Re: [R-sig-eco] Cosinor with data that trend over time

2014-03-26 Thread Gavin Simpson
1) Visually - unless it actually matters exactly on which day in the
year the peak is observed? If visually is OK, just do `plot(mod, pages
= 1)` to see the fitted splines on a single page. See `?plot.gam` for
more details on the plot method.

2) You could generate some new data to predict upon as follows:

newdat - data.frame(DoY = seq_len(366), time = mean(foo$time))

Then predict for those new data but collect the individual
contributions of the spline terms to the predicted value rather than
just the final prediction

pred - predict(mod, newdata = newdat, type = terms)

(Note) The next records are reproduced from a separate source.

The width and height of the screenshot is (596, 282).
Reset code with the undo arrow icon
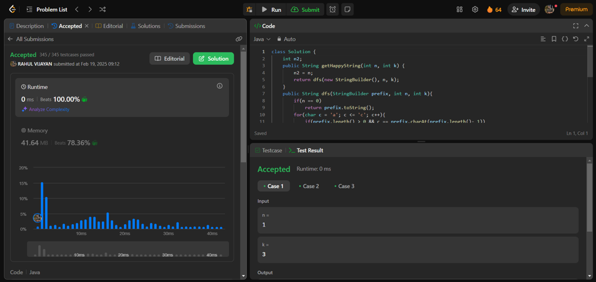click(576, 39)
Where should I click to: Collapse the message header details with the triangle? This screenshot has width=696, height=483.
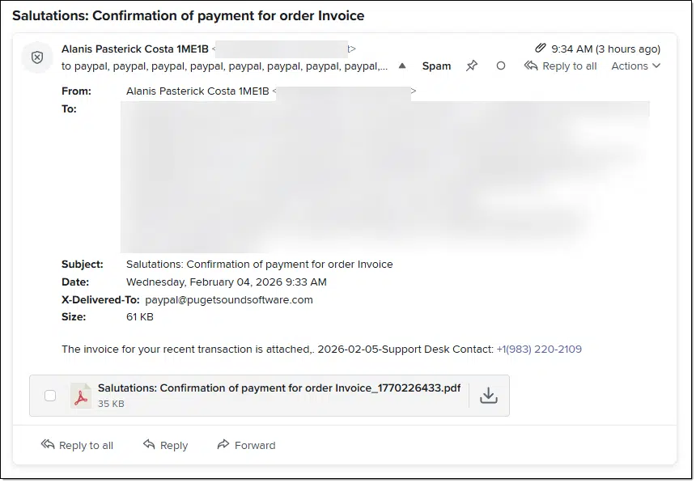pos(402,66)
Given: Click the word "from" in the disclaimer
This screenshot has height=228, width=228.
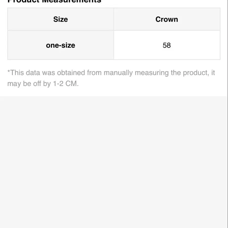Looking at the screenshot, I should (x=94, y=73).
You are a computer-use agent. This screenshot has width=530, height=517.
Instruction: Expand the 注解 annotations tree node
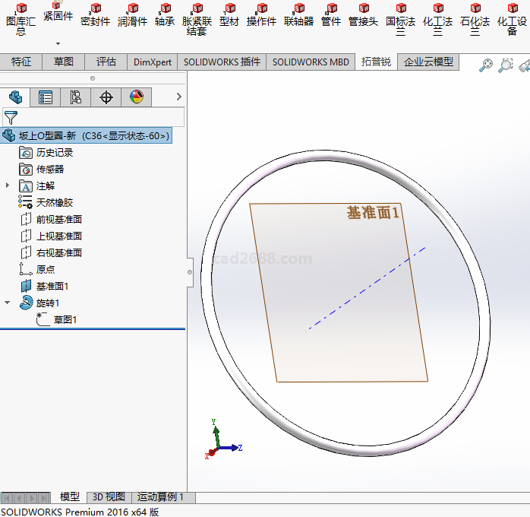pyautogui.click(x=8, y=186)
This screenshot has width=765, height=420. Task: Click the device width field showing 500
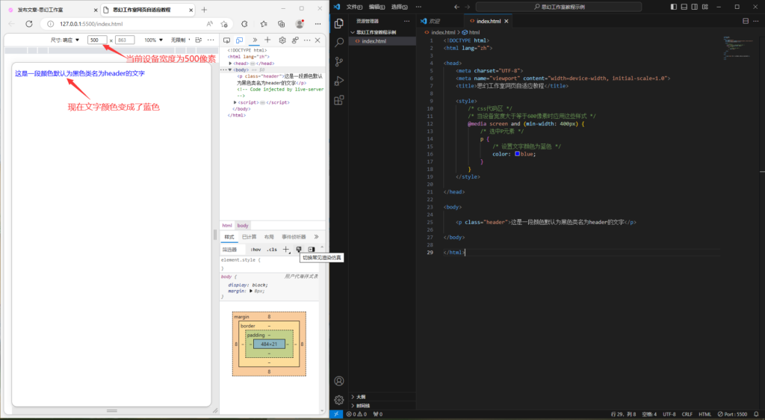96,40
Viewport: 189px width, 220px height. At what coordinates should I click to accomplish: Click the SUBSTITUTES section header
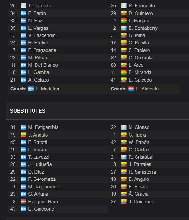27,111
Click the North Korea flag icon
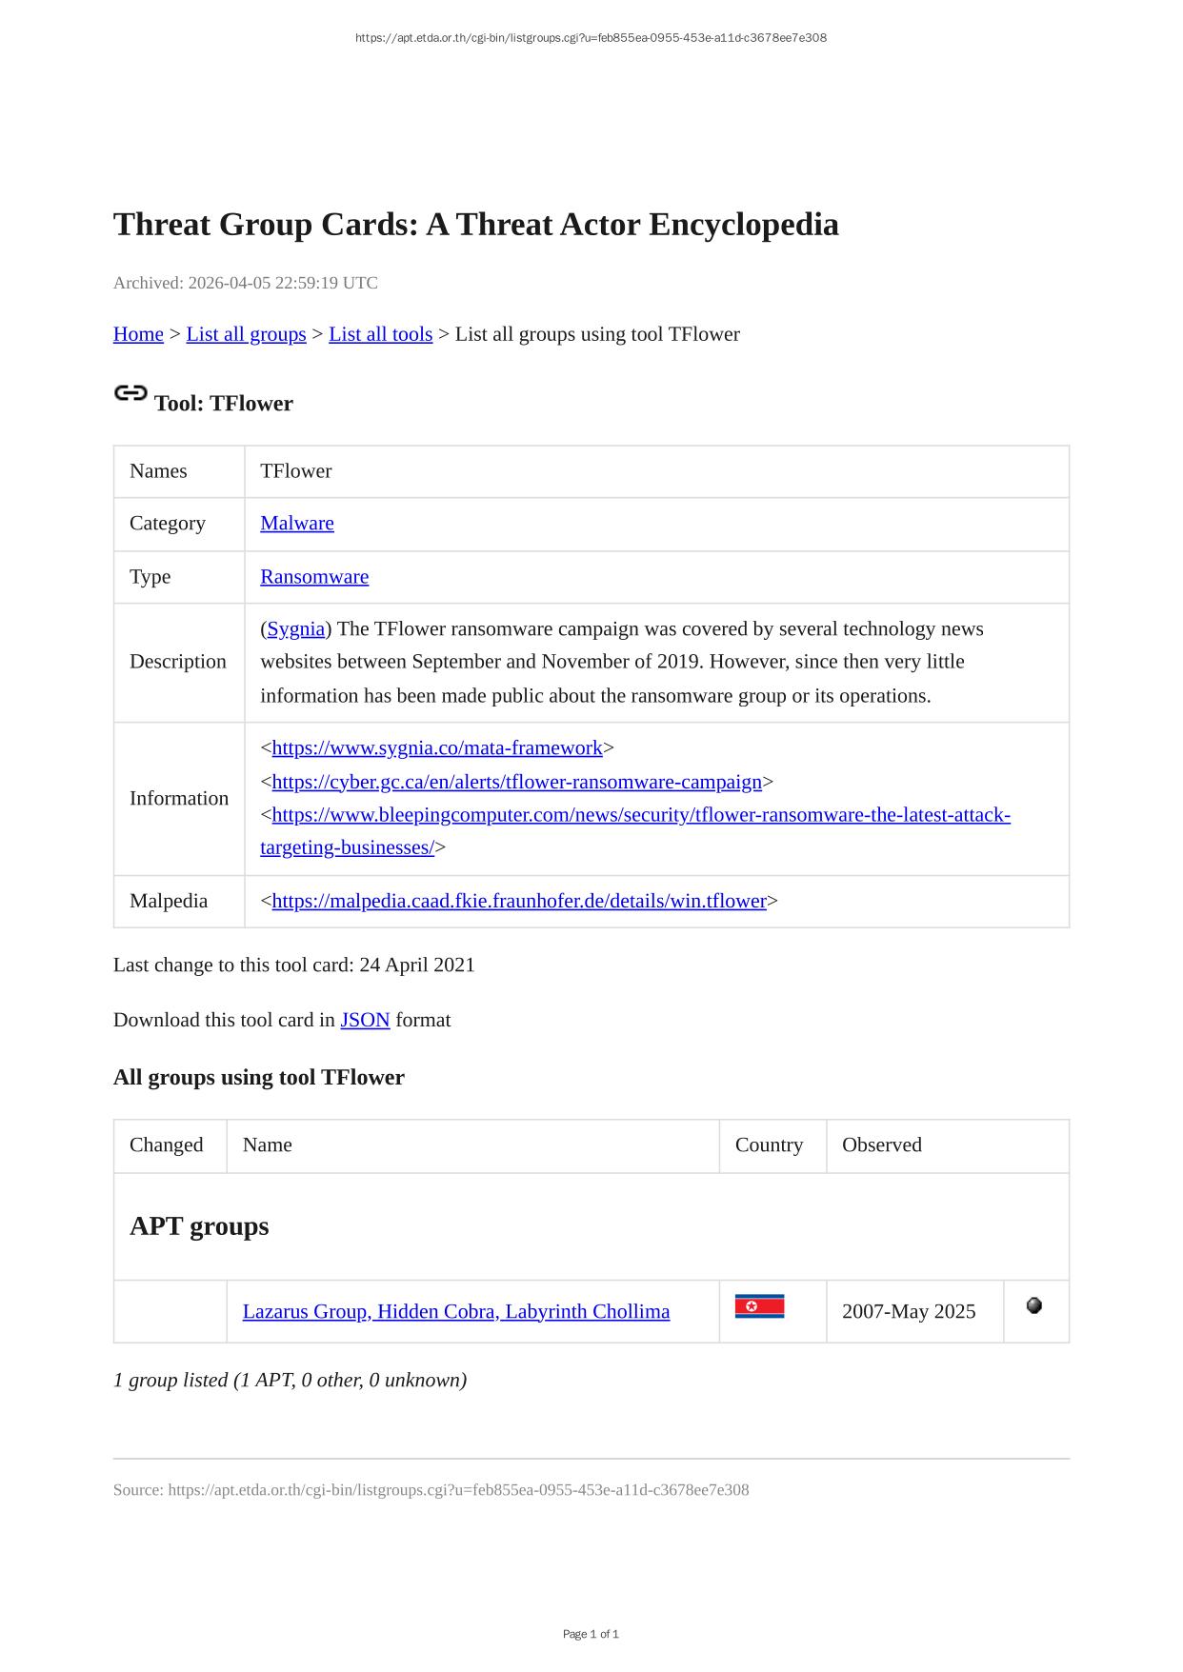 pos(759,1306)
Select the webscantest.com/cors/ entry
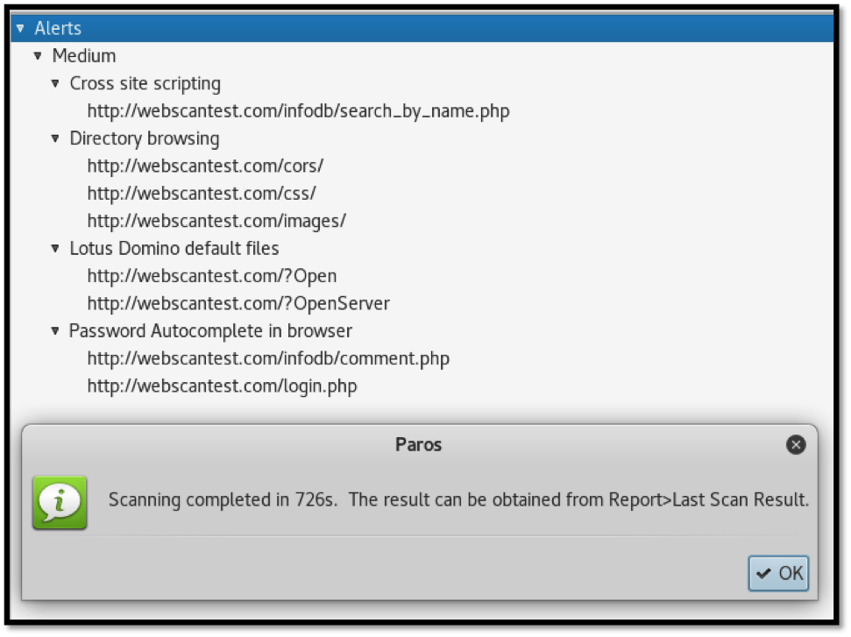This screenshot has height=637, width=851. coord(205,166)
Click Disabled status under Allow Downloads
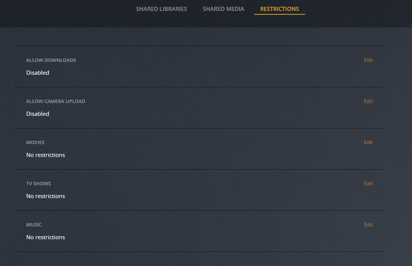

Then find the maximal value of the DoY contribution

take - which(pred$DoY == max(pred$DoY))
newdat[take, , drop = FALSE]

You could use

take - which.max(pred$DoY)

instead of the `which()` I used, but only if there is a single maximal value.

This works because the spline terms in the additive model are just
that; additive. Hence because you haven't let the DoY and time splines
interact (in the simple model I mentioned, it is more complex if you
allow these to interact as you then need to predict DoY for each years
worth of time points), you can separate DoY from the other terms.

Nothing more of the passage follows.